> _ENTRIES PROVIDED_:
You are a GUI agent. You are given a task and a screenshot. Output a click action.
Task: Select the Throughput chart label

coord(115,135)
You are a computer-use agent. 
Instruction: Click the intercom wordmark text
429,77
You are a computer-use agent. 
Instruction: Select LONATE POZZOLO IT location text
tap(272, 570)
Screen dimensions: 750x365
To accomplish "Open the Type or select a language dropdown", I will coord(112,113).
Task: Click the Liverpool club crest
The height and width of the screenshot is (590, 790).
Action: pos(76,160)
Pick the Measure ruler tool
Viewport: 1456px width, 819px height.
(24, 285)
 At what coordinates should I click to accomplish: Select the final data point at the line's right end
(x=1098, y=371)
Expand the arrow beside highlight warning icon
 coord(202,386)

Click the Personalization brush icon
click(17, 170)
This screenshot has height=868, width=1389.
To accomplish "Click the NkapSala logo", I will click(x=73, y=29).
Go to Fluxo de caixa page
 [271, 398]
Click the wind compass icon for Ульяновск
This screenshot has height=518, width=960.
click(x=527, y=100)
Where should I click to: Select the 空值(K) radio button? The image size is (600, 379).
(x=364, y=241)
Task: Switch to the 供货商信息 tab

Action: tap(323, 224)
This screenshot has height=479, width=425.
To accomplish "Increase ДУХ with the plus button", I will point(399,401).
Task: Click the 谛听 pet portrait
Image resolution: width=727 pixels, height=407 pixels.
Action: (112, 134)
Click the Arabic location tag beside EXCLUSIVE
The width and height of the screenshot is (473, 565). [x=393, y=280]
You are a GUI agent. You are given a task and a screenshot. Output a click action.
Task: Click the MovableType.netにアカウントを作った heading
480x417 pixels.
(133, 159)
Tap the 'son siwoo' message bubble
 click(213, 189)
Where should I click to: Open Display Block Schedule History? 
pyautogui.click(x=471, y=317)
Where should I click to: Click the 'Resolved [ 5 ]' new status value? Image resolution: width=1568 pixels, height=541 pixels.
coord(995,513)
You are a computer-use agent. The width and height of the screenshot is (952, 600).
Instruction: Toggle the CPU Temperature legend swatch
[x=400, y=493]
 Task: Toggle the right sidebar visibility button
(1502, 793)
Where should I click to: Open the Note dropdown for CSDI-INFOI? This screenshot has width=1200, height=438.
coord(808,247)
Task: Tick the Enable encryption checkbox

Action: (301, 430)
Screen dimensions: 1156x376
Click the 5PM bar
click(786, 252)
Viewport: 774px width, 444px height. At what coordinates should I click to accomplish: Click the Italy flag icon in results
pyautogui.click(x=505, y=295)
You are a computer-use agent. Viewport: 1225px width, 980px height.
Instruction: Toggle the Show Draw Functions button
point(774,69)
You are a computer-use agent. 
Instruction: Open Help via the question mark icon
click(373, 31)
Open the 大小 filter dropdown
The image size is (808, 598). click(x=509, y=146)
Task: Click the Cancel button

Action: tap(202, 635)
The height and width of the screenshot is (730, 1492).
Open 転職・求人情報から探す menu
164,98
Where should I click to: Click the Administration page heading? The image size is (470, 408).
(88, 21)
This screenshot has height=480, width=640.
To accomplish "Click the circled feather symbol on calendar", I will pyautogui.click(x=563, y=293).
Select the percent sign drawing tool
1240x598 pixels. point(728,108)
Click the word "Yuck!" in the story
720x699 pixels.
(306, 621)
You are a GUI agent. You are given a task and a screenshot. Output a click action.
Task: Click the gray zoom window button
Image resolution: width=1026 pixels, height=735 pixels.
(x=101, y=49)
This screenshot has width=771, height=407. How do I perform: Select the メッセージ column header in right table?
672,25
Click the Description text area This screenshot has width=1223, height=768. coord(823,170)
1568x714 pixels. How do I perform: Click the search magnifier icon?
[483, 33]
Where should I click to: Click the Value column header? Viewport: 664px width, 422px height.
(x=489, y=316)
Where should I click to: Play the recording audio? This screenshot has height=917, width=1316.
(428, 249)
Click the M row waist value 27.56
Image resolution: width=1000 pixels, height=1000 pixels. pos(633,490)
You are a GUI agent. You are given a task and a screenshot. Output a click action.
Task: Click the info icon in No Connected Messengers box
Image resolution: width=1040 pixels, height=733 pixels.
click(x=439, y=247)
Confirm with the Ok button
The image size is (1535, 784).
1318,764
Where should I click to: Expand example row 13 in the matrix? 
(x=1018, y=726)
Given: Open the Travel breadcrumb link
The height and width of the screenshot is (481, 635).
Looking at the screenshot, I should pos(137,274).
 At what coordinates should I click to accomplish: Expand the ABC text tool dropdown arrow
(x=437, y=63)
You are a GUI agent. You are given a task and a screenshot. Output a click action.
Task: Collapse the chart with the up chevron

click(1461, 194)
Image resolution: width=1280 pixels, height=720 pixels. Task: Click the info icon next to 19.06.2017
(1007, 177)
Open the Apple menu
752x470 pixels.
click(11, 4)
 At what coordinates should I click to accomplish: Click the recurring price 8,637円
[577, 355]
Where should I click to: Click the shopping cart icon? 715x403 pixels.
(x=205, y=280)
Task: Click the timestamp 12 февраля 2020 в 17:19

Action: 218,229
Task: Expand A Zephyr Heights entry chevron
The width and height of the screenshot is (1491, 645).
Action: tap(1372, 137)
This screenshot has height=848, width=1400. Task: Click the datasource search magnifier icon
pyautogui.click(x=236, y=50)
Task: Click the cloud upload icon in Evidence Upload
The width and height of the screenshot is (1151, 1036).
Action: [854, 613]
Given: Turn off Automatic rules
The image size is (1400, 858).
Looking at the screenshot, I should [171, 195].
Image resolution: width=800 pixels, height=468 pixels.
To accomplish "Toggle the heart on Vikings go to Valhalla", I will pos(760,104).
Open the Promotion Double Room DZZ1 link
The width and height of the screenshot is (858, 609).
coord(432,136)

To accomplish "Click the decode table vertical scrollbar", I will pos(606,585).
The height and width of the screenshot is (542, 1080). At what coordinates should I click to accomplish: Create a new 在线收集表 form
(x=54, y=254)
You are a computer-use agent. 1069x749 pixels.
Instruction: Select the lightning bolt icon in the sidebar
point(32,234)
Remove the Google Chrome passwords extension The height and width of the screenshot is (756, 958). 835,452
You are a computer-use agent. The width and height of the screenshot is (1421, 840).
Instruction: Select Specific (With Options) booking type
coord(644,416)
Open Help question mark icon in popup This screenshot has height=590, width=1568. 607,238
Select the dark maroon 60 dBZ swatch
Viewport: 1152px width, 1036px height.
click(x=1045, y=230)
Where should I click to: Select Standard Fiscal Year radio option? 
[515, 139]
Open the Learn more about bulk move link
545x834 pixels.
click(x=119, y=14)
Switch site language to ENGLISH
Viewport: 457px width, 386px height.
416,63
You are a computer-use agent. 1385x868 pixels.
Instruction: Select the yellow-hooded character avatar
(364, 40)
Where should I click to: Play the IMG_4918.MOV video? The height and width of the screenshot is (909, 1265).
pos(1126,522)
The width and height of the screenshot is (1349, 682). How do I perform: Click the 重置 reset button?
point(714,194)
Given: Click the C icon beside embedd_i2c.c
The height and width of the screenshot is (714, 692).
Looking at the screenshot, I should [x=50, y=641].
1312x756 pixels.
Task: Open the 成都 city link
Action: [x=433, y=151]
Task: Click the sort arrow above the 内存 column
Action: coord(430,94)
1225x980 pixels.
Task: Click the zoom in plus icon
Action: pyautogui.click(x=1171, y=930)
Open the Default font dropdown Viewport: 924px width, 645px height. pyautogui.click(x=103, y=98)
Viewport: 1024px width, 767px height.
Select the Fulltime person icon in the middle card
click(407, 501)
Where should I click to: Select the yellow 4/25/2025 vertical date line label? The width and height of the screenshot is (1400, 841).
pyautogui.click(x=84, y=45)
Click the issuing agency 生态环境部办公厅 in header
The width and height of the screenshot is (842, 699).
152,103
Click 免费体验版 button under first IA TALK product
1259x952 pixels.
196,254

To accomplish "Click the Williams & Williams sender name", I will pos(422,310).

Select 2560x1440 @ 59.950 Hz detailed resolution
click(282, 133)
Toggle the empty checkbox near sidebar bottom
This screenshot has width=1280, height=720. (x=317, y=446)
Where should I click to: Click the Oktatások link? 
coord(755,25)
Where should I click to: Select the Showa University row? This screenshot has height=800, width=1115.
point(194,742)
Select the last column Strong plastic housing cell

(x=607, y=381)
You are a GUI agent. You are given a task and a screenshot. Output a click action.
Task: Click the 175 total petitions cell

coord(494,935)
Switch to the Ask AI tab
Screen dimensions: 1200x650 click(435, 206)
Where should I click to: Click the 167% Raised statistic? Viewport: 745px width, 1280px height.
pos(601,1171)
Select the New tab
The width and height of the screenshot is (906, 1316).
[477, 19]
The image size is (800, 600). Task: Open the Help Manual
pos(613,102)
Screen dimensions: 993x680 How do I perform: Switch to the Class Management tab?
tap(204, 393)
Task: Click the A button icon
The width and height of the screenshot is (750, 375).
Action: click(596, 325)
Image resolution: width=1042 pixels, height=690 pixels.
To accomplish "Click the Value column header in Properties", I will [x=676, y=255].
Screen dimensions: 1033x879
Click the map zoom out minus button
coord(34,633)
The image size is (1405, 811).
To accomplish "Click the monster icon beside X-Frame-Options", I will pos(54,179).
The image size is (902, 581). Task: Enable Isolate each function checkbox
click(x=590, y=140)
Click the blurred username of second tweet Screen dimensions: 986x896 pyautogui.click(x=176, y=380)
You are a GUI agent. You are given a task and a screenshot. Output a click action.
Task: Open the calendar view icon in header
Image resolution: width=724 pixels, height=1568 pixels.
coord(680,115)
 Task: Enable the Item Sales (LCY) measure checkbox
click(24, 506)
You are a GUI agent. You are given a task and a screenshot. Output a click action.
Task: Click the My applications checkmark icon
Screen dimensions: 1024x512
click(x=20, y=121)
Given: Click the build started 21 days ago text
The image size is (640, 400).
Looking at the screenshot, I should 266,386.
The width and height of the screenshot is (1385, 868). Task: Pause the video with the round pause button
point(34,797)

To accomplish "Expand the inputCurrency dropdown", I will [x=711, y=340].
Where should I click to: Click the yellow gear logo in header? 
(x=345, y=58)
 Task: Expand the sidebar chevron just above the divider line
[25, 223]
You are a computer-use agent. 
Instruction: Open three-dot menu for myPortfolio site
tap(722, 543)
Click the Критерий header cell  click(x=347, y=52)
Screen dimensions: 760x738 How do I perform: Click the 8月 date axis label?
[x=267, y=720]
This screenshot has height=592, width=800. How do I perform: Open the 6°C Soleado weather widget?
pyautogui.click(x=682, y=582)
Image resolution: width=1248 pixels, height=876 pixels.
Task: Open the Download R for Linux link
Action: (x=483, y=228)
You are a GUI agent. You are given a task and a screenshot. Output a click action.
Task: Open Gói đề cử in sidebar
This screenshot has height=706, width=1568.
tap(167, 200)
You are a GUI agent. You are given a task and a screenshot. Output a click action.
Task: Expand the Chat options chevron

> _BRIEF_:
Please state how many lines of the records hold the word "calendar", and write nothing but that number.

> _REPLY TO THE EXERCISE_:
2